She said as the organisation developed, they had also taken on gender-based violence and one of their key programmes is their orientation programme for schools. They also run the YWOMB programme (Young Woman of Magnificent of Beauty) and YMO (Young Men of Honour) because over the years as children started to trust them, they began to share their stories with them and they discovered that more than 85% of the girls at schools had been abused at some point in their lives.

She said the aim of the programmes is to heal, restore and empower young women.

“Because we can’t prevent a young woman from being raped, we started a programme for boys aimed at healing, restoring and empowering because our boys need healing too, and they also need to be prevented from being the perpetrators of abuse,” she said.

When asked about the progress on gender equality she has seen in her life, she said, “My dad did teach me to become a person who sought justice but I did see little things, the way my mom and dad behaved towards each other, the males and females have their roles. I learned things about who I am as a woman. I started doing studies in the Bible about who women are, we are created equal to men,” she said.

She said her work started when she volunteered at a non-profit organisation in Chatsworth.

“I spoke to my dad about it and he said I won’t earn money from this however if that was going to make me happy then I should do what I wanted to. I then applied to become full-time staff, had to raise my funds and find a car. Those things came in time and I was part of that organisation for 10 years,” she said.

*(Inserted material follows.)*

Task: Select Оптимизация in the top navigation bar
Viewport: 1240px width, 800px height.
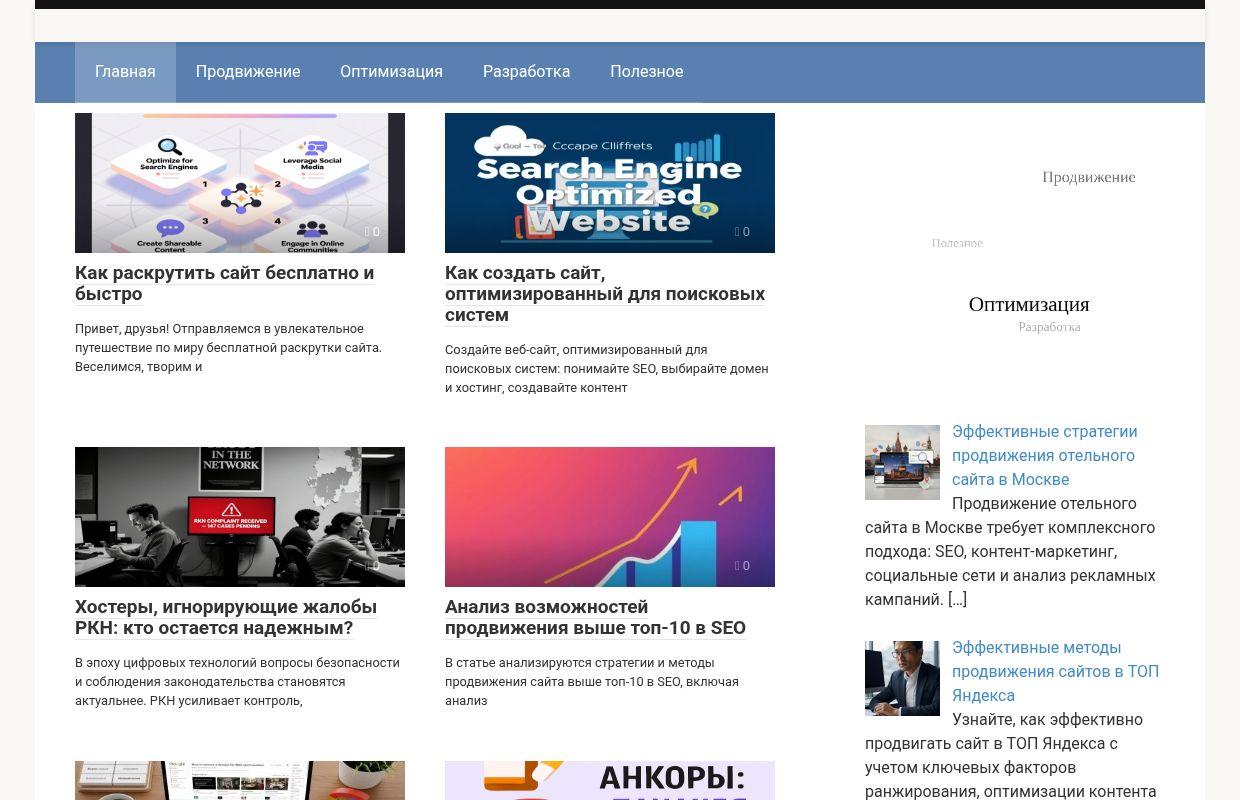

When asked about her message to women for this Women’s Day, she said women need to be treated equally every day of the year.

“We need to change the way we teach children in church, youth groups and at schools. Mothers should also teach their boys to wash the dishes, do laundry, and cook because we live in a society where women and men are working in a home so, therefore, chores need to be shared equally. This is how you can start grooming your boys to start respecting women,” she said.